A church here was putatively erected circa 798 by a Lombard patron, by the name of either Ratperto di Guinichisio or Retnato di Guillichisio. It came to be under the ownership of an order of Benedictine nuns, and later Franciscans. In underwent a few expansions and refurbishment, a major restoration in 1263, from when the Romanesque exterior derives. The central portal's architrave is attributed to the workshop of Guido da Como, and depicts a "Jesus Giving the Keys to St Peter, with the Virgin and the Apostles". The façade has maintained the original Romanesque appearance, and, like the nearby church of San Bartolomeo in Pantano, is divided into five compartments with bichrome decoration.

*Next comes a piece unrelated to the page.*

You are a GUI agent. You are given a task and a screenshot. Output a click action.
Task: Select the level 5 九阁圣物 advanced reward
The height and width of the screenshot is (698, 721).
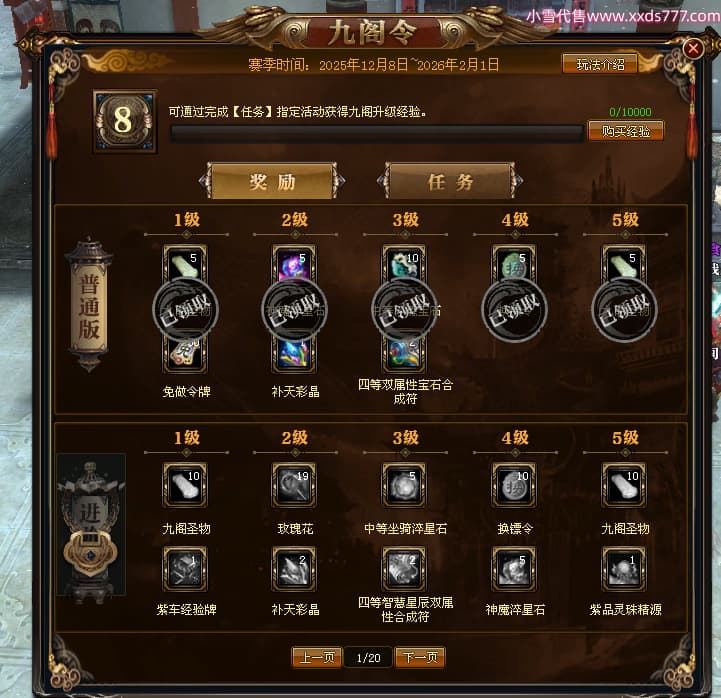tap(624, 485)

In 1640, under Jesuit ownership, the interior was largely restored and enriched with Baroque-style decorations. Today the church is deconsecrated, the interior artwork has been moved, and the former convent now houses a State Institute of Arts, the Liceo Artistico Petrocchi. In the matronaeum are exhibited work by the Pistoiese sculptor Andrea Lippi.

Of historical interest is that a newly appointed bishop to Pistoia, arriving to town via Porta Lucchese, in a ceremony in this church, would have a mystical marriage to the abbess of the Benedictine convent, and then move to the cathedral to take his post.